Well, there is one thing: the parents.

The parents are the literal worst. They fell in love, got married, broke up, and didn’t try to save their relationship. That happens sometimes, who are we to judge, right? Oh but then they decide to SPLIT their kids up like they’re a buy-one-get-one-free deal at Cotton On and move to separate countries without letting them know they have a twin/other parent. These kids grew up thinking one of their parents abandoned them – which technically, they did. I’m no Dr. Phil or anything, but that’s pretty messed up.

Also, how do you live with your daughter every day of her life since she was a baby and  not notice when someone else takes her place? Sure, they look the same, but even Chessy noticed before the parents did. EVEN THE DOG NOTICED.

 

ezgif-1476454775.gif

Is she Hailey? IS SHE? 

Mrs. Doubtfire

Mrs. Doubtfire was a childhood classic. If Robin Williams starred in something, there was an 85% chance that I was going to love it. But let’s be clear, Robin Williams character wasn’t exactly parent of the year. As a kid, I sided with him immediately and thought Sally Field’s character was the bad one. To be honest, I’m still not a big fan of her character, I think it was a bit harsh that Daniel wasn’t allowed to watch the kids after school. (I mean, he’s no Darth Vader, give the guy a break).
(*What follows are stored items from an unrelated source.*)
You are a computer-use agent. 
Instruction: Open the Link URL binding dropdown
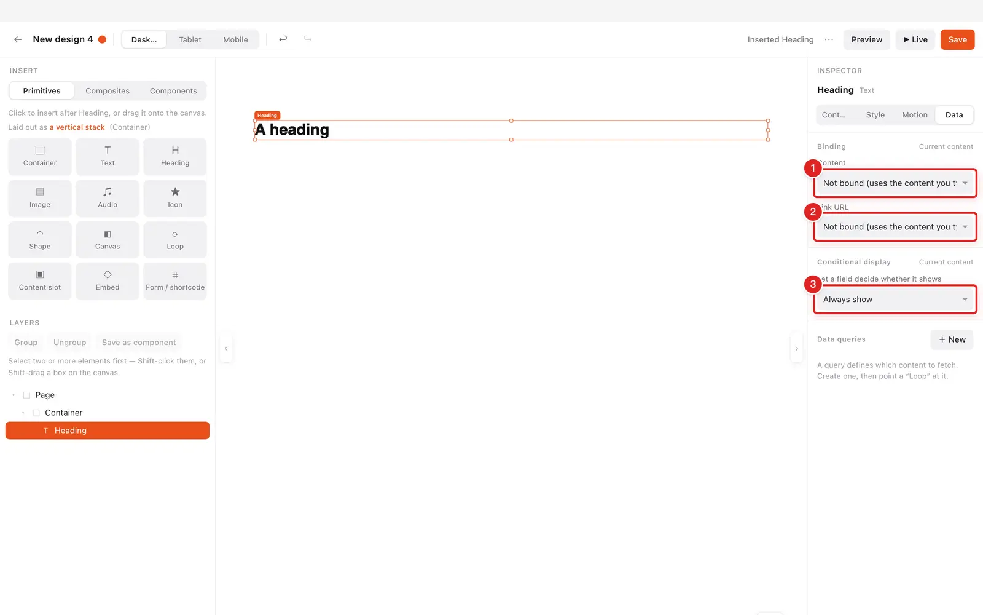tap(895, 227)
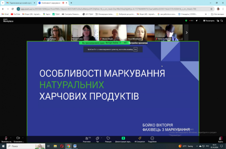
Task: Open AI Companion sparkle icon
Action: (140, 139)
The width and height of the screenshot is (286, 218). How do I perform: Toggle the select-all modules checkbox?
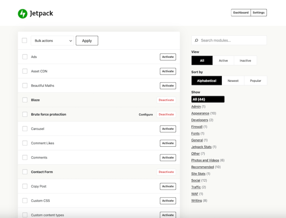click(25, 40)
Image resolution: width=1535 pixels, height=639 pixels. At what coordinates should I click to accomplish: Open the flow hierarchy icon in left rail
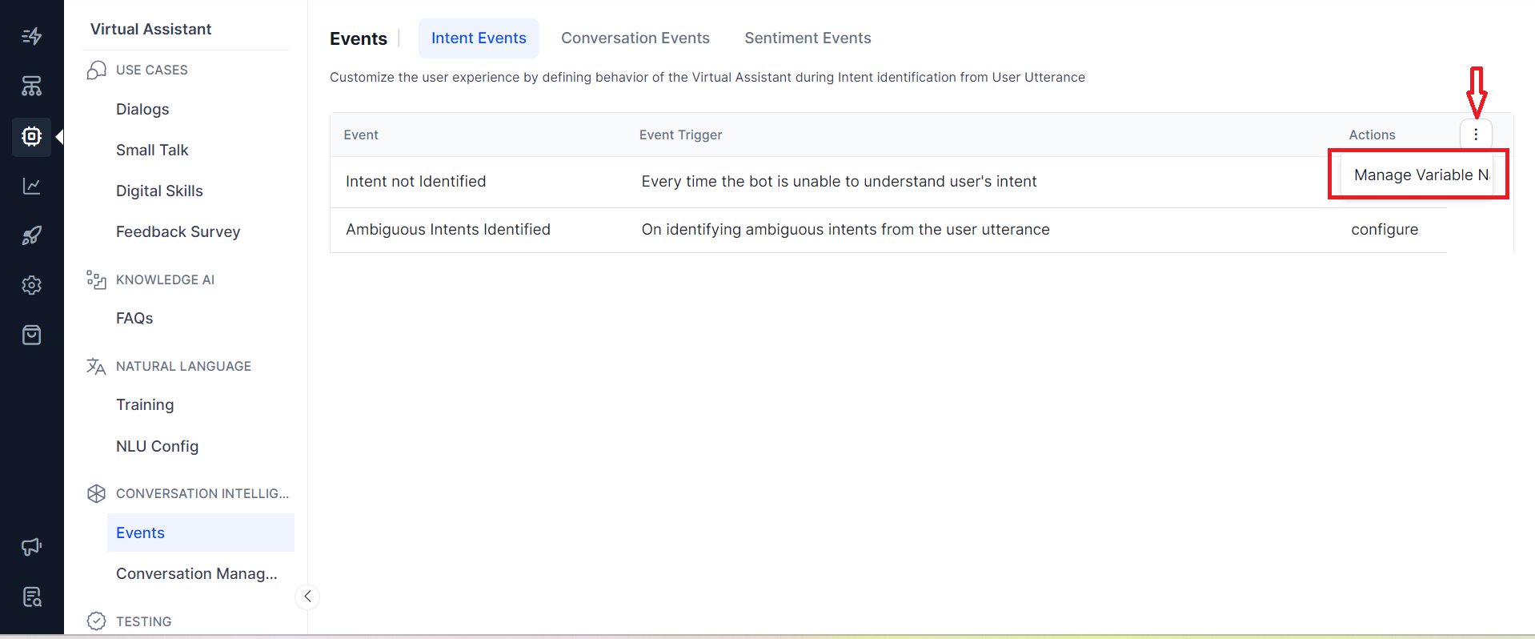click(31, 86)
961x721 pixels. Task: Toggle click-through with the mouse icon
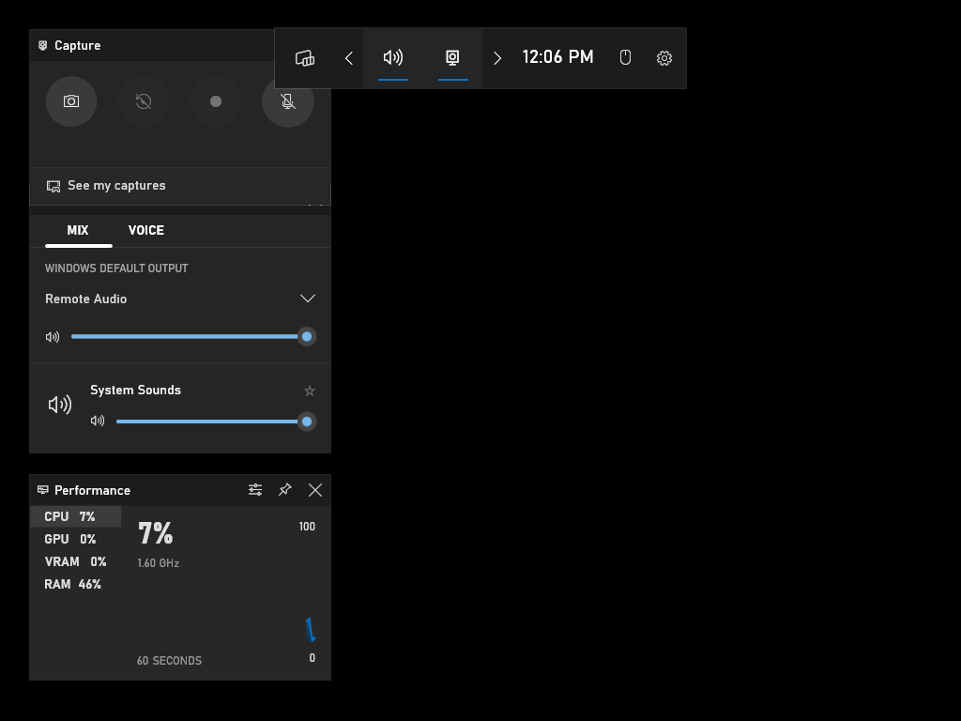click(x=625, y=58)
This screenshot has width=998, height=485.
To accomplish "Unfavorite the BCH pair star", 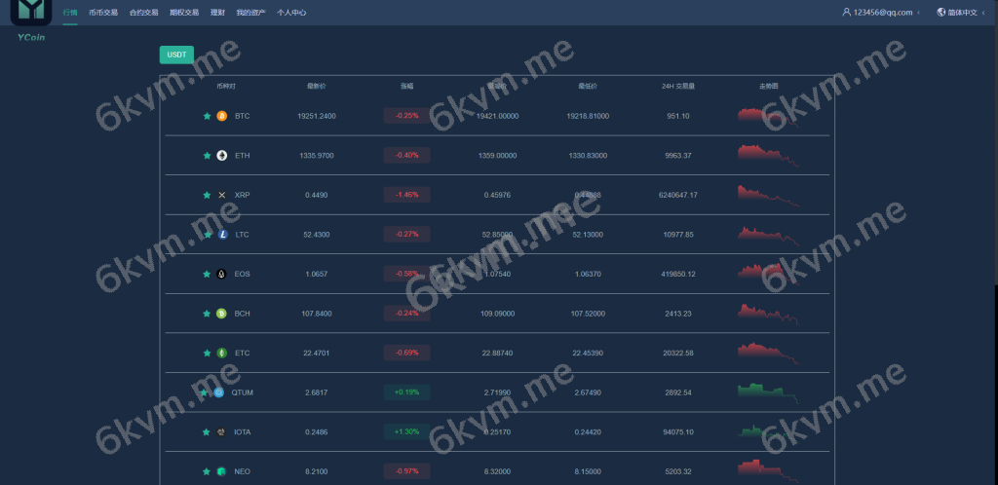I will coord(207,314).
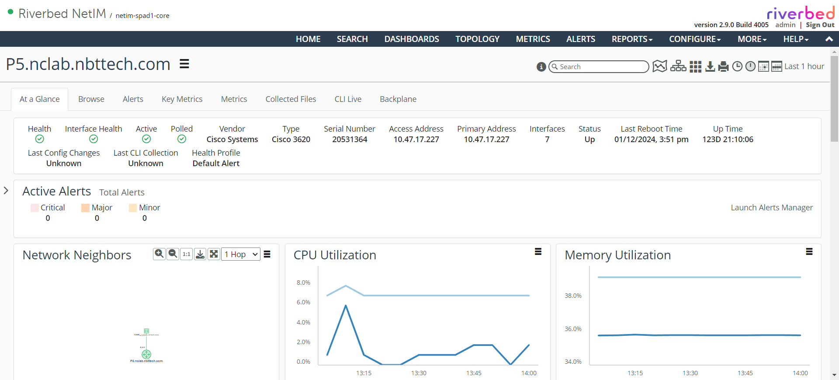Click the topology hierarchy icon in the toolbar

pos(678,66)
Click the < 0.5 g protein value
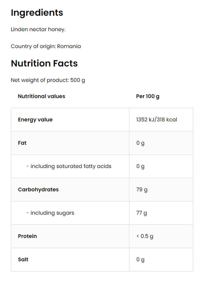Image resolution: width=206 pixels, height=281 pixels. [x=145, y=236]
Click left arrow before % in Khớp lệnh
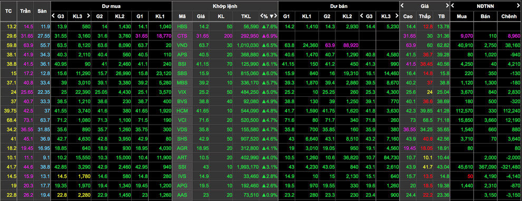The image size is (522, 201). pos(262,16)
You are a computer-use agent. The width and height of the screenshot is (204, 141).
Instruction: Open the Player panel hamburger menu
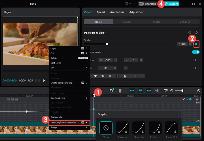click(75, 12)
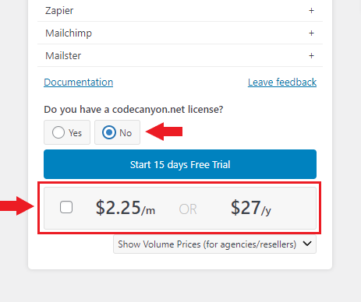
Task: Click the codecanyon.net license question text
Action: pos(133,110)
The movie kicks off with Daniel getting fired from his job, and judging by his family’s reaction, this is not the first time he’s been fired. Then he undermines his wife’s parenting – Miranda strictly said their son can’t have a party because of his terrible grades – so what does Daniel do? He throws a wild birthday party with actual farm animals. The police show up, and Miranda has to leave work to sort it out.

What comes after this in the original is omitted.